Columbia Threadneedle: UK equities – don’t believe the doom mongers

While Labour’s first Budget was a surprise in terms of the scale of the fiscal loosening, there remain grounds for cautious optimism about UK equities.

10.12.2024 | 05:50 Uhr

Key Takeaways

  • While Labour’s first Budget was a surprise in terms of the scale of the fiscal loosening, there remain grounds for cautious optimism about UK equities
  • The Bank of England’s cycle of rate cuts should support equities, as history shows the market rises in the 12 months following a cut
  • With valuations a key indicator of long-term future returns, the UK market has the advantage of being at a wide discount to other developed equity markets

Remember Tony Blair? When Labour won a landslide election victory in 1997 after 18 years of Conservative rule, it inherited an economy on the rebound after a bout of inflation and high interest rates in the early 1990s. In the months that followed, sterling surged and UK stocks rallied.

There were early signs of a similar carnival spirit after the current Labour government’s election in July – until the Budget on 30 October dampened the mood. Despite the press leaks in advance, the scale of fiscal loosening was a surprise. The Office for Budget Responsibility thinks this will stoke inflation, thus reducing the Bank of England’s scope for near-term interest rate cuts.

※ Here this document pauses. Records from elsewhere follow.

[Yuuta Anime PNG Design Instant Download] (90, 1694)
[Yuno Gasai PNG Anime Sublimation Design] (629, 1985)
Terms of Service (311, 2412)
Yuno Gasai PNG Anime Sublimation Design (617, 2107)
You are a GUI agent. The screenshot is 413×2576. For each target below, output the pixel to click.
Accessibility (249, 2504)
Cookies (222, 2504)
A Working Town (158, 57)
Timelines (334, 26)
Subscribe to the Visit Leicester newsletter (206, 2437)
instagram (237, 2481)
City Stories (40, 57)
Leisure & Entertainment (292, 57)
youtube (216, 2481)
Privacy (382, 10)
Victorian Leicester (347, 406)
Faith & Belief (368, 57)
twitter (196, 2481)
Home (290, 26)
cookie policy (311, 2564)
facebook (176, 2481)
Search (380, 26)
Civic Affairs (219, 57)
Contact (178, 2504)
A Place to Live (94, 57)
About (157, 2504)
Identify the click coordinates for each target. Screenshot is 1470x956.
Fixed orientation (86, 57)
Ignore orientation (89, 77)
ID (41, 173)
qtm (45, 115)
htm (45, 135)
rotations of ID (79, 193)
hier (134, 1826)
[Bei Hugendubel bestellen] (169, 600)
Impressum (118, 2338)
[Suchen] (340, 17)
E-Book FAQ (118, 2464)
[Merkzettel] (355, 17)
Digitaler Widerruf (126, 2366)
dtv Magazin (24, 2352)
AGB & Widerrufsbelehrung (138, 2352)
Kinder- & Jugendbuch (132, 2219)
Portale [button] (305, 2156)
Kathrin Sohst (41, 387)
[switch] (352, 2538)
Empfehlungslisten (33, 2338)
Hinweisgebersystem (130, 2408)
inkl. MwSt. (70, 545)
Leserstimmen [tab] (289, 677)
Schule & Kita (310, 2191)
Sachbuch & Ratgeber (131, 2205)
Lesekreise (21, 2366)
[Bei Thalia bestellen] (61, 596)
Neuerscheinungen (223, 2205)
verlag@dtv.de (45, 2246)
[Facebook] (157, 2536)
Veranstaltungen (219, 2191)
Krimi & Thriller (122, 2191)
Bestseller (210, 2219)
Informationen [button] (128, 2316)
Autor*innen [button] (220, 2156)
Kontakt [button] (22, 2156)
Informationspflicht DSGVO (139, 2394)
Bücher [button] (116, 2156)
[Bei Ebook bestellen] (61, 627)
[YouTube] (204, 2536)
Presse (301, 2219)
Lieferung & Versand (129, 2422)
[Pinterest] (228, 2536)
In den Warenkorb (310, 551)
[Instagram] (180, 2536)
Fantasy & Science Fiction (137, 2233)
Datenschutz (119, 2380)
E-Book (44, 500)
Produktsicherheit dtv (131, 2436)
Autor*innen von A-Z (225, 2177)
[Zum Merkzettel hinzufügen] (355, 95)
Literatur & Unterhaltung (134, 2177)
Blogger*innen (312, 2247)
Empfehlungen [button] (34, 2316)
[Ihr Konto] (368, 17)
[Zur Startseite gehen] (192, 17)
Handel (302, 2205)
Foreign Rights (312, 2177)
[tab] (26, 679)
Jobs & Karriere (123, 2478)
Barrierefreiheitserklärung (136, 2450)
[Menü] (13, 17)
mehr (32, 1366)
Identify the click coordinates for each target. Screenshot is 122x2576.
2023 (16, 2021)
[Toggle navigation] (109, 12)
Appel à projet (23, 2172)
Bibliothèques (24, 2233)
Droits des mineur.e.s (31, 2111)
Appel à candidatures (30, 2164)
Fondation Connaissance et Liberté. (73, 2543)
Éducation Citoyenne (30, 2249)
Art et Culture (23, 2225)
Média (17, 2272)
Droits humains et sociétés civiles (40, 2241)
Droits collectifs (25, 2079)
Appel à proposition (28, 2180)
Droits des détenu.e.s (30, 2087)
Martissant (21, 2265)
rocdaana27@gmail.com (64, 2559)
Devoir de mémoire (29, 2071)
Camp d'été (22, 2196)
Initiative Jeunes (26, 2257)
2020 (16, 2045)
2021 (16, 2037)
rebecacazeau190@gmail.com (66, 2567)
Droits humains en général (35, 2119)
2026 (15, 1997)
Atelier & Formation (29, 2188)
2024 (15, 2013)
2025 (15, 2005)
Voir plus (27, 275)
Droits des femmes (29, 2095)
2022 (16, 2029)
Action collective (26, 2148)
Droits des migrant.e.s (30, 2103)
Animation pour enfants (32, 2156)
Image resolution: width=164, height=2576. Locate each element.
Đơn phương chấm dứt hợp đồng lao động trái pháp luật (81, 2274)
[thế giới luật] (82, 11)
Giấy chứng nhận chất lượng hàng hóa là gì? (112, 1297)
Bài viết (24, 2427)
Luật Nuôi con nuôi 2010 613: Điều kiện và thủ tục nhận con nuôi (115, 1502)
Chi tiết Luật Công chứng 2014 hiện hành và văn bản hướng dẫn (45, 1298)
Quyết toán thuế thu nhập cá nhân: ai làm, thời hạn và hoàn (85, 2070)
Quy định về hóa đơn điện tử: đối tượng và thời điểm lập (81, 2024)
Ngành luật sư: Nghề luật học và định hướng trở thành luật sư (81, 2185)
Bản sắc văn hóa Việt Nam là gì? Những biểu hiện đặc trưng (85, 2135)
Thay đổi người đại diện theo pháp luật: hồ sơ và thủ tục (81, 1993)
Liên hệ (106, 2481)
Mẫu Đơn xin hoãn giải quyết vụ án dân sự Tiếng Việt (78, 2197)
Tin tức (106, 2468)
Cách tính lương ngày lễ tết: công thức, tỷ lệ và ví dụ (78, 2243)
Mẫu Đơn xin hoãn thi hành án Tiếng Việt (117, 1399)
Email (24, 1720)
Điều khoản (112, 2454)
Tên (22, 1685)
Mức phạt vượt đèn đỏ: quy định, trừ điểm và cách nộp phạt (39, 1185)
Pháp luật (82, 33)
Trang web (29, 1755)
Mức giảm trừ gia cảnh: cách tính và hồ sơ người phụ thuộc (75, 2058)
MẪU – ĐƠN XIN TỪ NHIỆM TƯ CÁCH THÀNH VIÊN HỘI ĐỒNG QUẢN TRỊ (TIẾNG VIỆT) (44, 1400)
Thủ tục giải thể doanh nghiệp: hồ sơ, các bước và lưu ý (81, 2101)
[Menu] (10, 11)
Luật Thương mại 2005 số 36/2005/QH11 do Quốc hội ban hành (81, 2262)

Before we get too miserable, however, there remain reasons for cautious optimism around UK equities. After all, the UK government still professes to have a pro-growth agenda, rate cuts should continue (if at a slower rate), and the equity market remains on a substantial discount to international peers. What’s more, with the largest majority government in 25 years, Labour should at least deliver the political stability that investors have long craved.

It is true that the scale of the extra taxes and borrowing in the Budget led to a decline in the pound and spooked the gilt market. However, tax increases were less steep than had been feared in some respects. The economy appears resilient and there are good reasons to remain optimistic with hopes that an increase in public investment should encourage a move towards a more productive economy.

A resilient economy, with growth measures to come

Although economic growth has slowed since the strong first half of 2024, UK household disposable income has been rising. The Asda UK income tracker follows the amount families are left with each week after paying for bills and other essentials. It showed disposable income rising by 12.7% in the third quarter of 2024 compared with the previous year, reaching an average of £2481.The improvement primarily resulted from a greater-than-expected fall in inflation to 1.7% in September. This follows increases in spending power throughout 2024 as wage growth outstripped rises in consumer prices.

Household savings remain high compared to history, with Covid-era “piggy banks” still intact. The UK stands out as the region where consumers have been most cautious relative to history. If interest rates continue to fall and the economy remains stable, that should encourage consumers to spend rather than save. The UK might not enjoy the mini boom that accompanied Blair’s win, but it should at least remain robust.

Returning to Labour’s policy, it has also promised pro-growth measures. This is evident, for instance, in Chancellor Rachel Reeves’ plan to merge 86 council pension schemes and multiple small workplace pensions into a handful of pension “megafunds”2. This should encourage higher domestic investment and create much greater scale, allowing more scope to invest in longerterm assets. Another example of pro-growth measures is the Financial Conduct Authority enhancing access to market data and investment research to support growth and competitiveness.